An object does not have to contain just one piece of data. A vector is an object that contains multiple pieces of data – all of the same type: numerical, character, or logical – arranged in a specific sequence.
You can create a vector using the c() function.
x1 <- c(9, 7, 3, -2.5, 1) # numeric; 9 7 3 -2.5 1
assign("x1", c(9, 7, 3, -2.5, 1)) # same as previous command
x2 <- c("Bush 41", "Bush 43") # character; "Bush 41" "Bush 43"
x3 <- c(T, F, T, T, F) # logical; TRUE FALSE TRUE TRUE FALSE
The vectors c(4, 24, -3) and c(-3, 4, 24) are not the same; the sequence in which the elements are arranged is important. Each element has an index that indicates its priority in the vector’s sequence.

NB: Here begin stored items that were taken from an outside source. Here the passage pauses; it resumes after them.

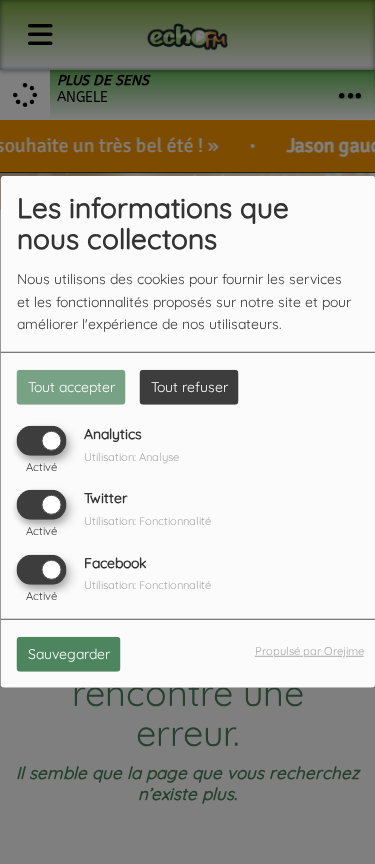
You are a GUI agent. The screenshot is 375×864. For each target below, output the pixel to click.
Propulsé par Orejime (309, 650)
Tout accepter (71, 387)
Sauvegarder (69, 653)
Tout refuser (189, 387)
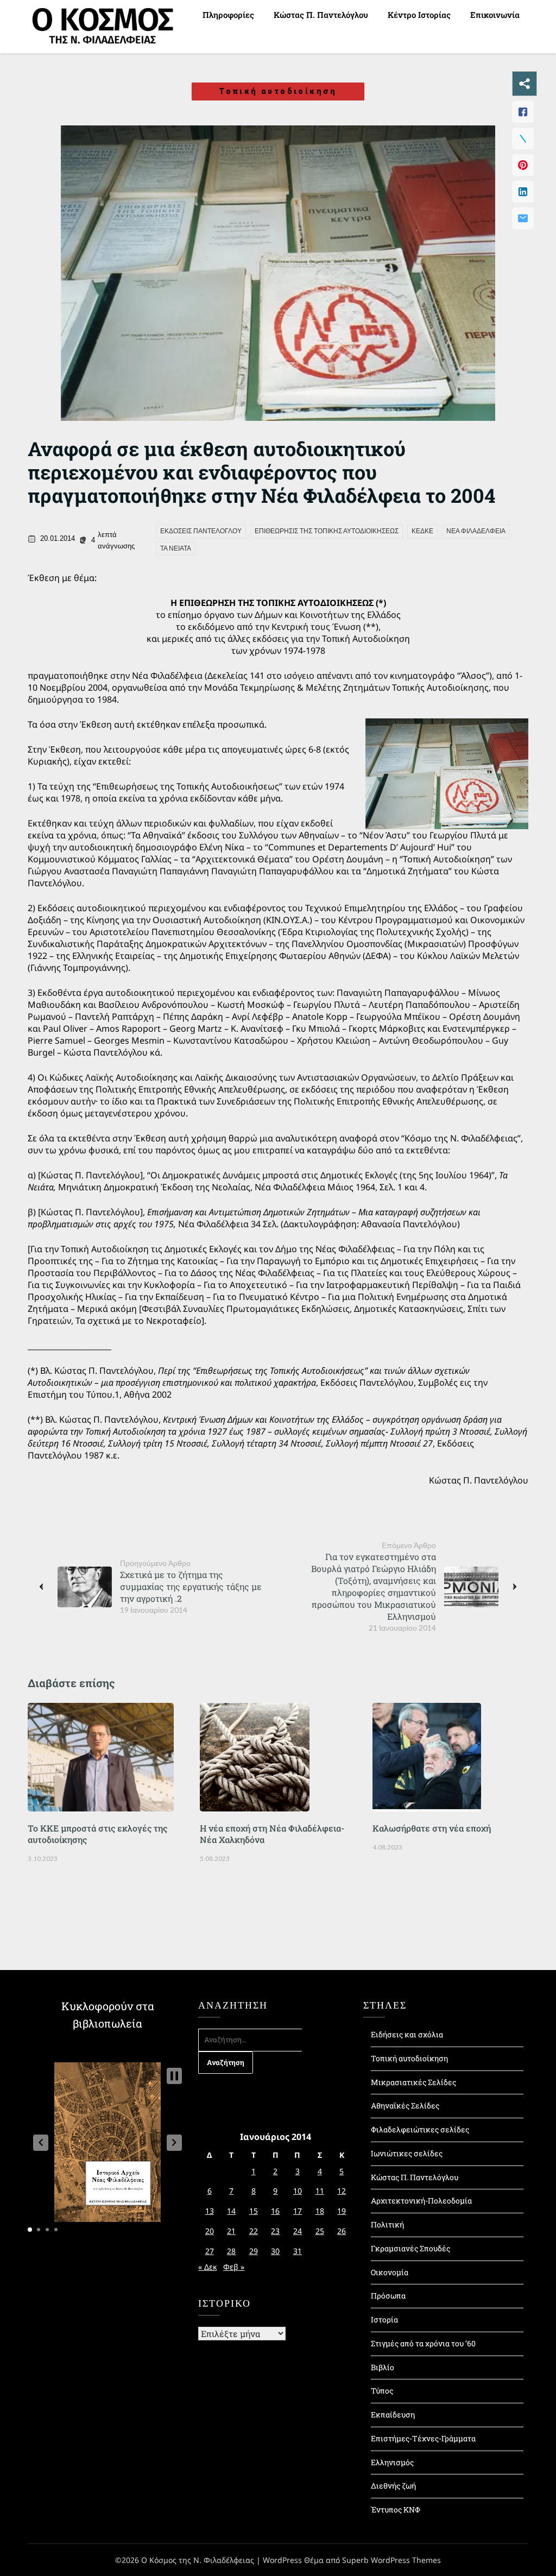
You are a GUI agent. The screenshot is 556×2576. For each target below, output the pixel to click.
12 (341, 2191)
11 (319, 2191)
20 (209, 2231)
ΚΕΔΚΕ (422, 531)
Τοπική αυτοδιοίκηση (278, 91)
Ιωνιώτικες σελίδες (407, 2153)
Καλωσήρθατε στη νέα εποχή (431, 1828)
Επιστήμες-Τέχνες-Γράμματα (423, 2438)
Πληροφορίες (228, 14)
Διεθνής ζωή (393, 2485)
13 (209, 2211)
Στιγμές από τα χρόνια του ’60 (423, 2343)
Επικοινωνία (495, 14)
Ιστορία (384, 2319)
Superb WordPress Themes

A vector object can be used to indirectly assign value to another vector object, as long as all data are of the same type:
y <- c(x1, 1, 2, c(4, 5, 6)) # 9 7 3 -2.5 1 1 2 4 5 6
The above example shows how to create a vector that includes an existing vector. And a small modification shows next how to add data to an existing vector:
x1 <- c(x1, 1, 2, c(4, 5, 6))
Note that an existing object can be used to assign value to a new version of itself.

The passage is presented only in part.